La facoltà di Medicina, sin dai primi del Novecento, è stata accessibile solo a chi proveniva da una formazione d’élite. Fino al 1923, infatti, solo gli studenti del liceo classico potevano iscriversi, una restrizione che mirava a garantire un certo livello di preparazione culturale, ma che al contempo limitava la partecipazione. Con la riforma del 1923, anche i diplomati del liceo scientifico poterono accedere, e questa apertura si estese nel 1969 a tutti i diplomati, indipendentemente dal tipo di scuola superiore frequentata. Questo cambiamento rifletteva l’idea di una medicina più democratica e inclusiva, ma portò anche a un crescente numero di iscritti, ben oltre le capacità delle università di formare medici in modo ottimale.
La nascita del numero chiuso e il contesto europeo
Il sovraffollamento e la necessità di garantire una formazione di alta qualità portarono l’Italia, a partire dal 1987, a introdurre test di ammissione per la facoltà di Medicina, seguendo una direttiva dell’Unione Europea. Questo regolamento mirava a stabilire standard formativi elevati in tutta Europa, assicurando che ogni paese potesse formare un numero di medici proporzionato alle sue reali esigenze sanitarie. Nel 1999, dopo una serie di dibattiti e ricorsi, il numero chiuso a Medicina divenne legge in Italia e, nel 2013, la Corte Costituzionale ne confermò la legittimità.

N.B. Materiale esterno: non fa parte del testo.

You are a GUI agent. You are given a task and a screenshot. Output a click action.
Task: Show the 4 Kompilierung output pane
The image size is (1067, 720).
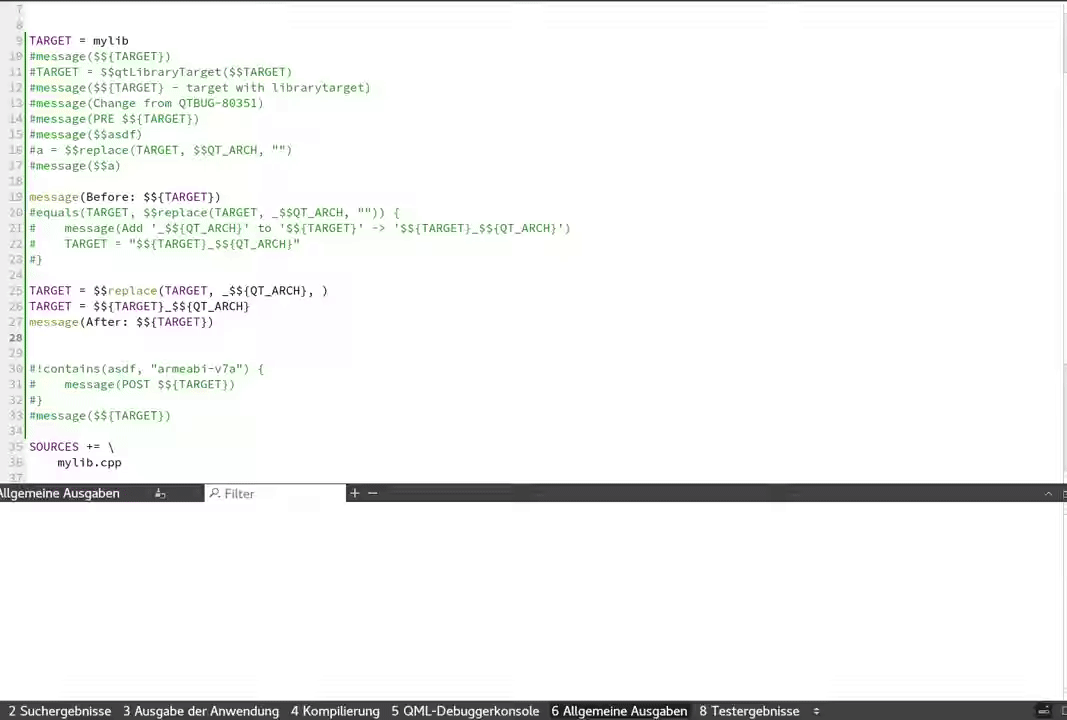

Il dibattito sull’abolizione: tra carenza di medici e qualità formativa
L’emergenza sanitaria causata dal Covid-19 ha esposto in maniera drammatica la carenza di medici in Italia, portando all’attenzione pubblica l’argomento del numero chiuso. Molti sostengono che mantenere limitati gli accessi alla facoltà di Medicina in un periodo di crisi sanitaria non sia più sostenibile. Altri, invece, difendono il numero chiuso come garanzia per evitare un sovraffollamento delle università e assicurare una preparazione professionale di qualità.
Soluzioni intermedie e riforme recenti
Nonostante il numero chiuso sia ancora in vigore, vi sono stati tentativi di rendere il processo di selezione più flessibile. A inizio 2022, l’allora ministra dell’Università, Maria Cristina Messa, ha introdotto il TOLC Med, un test che consente agli studenti di ripetere la prova due volte l’anno e di migliorare il loro punteggio, rendendo il processo più meritocratico. Questa modalità rappresenta un primo passo verso una selezione meno rigida, ma non modifica radicalmente la situazione, poiché rimane comunque un sistema di accesso limitato.
Verso una nuova Medicina? Il modello francese e altre proposte
Tra le proposte per superare il numero chiuso vi è il modello francese, che prevede l’accesso aperto per il primo anno, con uno sbarramento successivo. Questo modello consente a tutti gli studenti interessati di iscriversi, selezionando però solo coloro che superano un determinato standard al termine del primo anno. Una simile soluzione potrebbe contribuire ad aumentare il numero di medici, mantenendo però un controllo sulla qualità della preparazione.
Conclusione
L’abolizione del numero chiuso a Medicina è un tema complesso, che coinvolge la qualità della formazione, le esigenze sanitarie del paese e il diritto allo studio. Sebbene il dibattito sia ancora aperto, è chiaro che la situazione attuale richiede un ripensamento delle modalità di accesso e formazione dei futuri medici. Sia che si tratti di un’apertura completa o di un modello intermedio, è essenziale che le scelte future considerino il bilancio tra la necessità di medici qualificati e la qualità della loro preparazione.